Return every line from the one with "This screenshot has width=1106, height=585." through the one with "Given: Expand the video description box", inclusive, exactly as it appears below.

# Collection entries:
◆ ◆ ◆ ◆ ◆

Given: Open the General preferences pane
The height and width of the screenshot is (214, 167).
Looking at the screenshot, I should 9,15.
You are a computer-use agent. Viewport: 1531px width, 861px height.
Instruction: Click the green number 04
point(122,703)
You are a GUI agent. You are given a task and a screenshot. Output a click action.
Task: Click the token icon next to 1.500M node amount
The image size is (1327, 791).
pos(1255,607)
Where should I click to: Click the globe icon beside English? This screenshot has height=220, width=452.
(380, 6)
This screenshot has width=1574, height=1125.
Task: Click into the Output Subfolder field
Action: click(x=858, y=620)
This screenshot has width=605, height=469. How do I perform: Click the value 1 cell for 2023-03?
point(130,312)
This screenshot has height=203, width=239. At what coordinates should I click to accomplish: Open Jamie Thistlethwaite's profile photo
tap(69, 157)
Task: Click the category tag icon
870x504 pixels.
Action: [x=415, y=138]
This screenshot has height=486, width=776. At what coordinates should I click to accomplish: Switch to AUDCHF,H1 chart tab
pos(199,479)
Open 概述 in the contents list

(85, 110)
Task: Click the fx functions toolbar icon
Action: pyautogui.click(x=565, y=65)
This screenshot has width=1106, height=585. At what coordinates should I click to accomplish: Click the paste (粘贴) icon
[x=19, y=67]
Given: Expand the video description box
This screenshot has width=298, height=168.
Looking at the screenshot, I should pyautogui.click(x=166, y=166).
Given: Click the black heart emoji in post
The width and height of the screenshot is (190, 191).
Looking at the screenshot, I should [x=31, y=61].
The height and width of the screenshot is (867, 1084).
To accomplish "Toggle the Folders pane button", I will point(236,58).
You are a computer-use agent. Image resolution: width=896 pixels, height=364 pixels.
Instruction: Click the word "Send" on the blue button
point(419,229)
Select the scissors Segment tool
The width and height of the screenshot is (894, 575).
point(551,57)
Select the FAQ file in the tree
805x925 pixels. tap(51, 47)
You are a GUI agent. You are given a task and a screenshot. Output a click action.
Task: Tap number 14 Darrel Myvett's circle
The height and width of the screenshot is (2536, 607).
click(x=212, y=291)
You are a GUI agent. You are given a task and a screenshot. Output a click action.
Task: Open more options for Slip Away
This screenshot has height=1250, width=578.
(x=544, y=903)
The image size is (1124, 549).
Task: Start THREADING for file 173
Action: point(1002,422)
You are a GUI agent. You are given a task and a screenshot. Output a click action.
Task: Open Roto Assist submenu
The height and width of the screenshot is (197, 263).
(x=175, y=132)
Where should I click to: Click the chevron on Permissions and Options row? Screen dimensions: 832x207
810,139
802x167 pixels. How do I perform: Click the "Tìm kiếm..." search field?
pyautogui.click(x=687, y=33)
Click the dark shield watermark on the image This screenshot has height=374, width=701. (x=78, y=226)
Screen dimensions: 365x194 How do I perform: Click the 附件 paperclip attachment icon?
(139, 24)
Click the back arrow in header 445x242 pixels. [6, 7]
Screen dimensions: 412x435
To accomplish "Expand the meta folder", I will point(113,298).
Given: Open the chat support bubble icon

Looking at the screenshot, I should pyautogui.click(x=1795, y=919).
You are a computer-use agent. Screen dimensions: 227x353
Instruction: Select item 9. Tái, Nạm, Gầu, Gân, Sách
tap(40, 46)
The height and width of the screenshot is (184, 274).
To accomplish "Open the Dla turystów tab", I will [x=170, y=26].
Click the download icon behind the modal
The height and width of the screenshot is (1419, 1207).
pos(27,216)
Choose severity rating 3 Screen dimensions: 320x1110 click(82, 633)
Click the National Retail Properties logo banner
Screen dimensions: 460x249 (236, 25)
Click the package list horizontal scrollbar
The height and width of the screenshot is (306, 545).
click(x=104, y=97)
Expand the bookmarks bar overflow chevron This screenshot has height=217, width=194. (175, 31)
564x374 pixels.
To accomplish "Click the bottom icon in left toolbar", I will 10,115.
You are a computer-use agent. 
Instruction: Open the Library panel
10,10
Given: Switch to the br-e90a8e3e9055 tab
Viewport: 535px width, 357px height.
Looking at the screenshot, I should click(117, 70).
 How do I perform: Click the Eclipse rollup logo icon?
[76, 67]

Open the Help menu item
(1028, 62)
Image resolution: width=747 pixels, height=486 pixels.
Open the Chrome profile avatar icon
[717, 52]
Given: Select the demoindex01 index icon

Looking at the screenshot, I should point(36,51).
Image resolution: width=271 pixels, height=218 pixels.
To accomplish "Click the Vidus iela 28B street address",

◆ ◆ ◆ ◆ ◆

# REPLY TO THE TASK:
This screenshot has width=1106, height=585. At what coordinates should I click to accomplish: Click the paste (粘贴) icon
[x=19, y=67]
Given: Expand the video description box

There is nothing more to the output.